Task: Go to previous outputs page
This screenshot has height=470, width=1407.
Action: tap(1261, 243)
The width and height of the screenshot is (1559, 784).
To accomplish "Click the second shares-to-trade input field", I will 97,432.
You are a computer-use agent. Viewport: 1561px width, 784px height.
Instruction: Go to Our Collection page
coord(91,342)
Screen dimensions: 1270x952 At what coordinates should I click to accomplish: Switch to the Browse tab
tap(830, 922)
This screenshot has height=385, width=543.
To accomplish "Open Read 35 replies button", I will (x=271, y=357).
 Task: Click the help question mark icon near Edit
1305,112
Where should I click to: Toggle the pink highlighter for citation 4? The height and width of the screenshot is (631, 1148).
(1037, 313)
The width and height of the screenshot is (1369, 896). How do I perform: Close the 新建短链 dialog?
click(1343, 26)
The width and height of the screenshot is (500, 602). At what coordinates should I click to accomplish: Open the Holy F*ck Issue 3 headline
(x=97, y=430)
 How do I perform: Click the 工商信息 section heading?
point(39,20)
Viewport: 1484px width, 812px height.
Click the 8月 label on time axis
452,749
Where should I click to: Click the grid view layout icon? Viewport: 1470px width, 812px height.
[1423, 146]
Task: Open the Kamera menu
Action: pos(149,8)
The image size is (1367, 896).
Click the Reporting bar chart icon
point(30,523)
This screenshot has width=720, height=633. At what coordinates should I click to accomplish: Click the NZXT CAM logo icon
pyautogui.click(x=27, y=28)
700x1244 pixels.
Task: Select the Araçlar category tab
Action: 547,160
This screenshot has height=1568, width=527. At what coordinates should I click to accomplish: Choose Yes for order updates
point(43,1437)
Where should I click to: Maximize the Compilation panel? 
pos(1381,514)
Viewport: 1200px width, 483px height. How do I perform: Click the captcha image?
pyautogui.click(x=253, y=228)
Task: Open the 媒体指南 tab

☆ ☆ ☆ ☆ ☆

=== Given instruction ===
Pull out every line of the listing above that contains the word "icon", treating uppercase and lowercase as different.

=== Written answer ===
 Task: Click the help question mark icon near Edit
Where should I click to: Click the grid view layout icon? Viewport: 1470px width, 812px height.
Click the Reporting bar chart icon
This screenshot has width=720, height=633. At what coordinates should I click to accomplish: Click the NZXT CAM logo icon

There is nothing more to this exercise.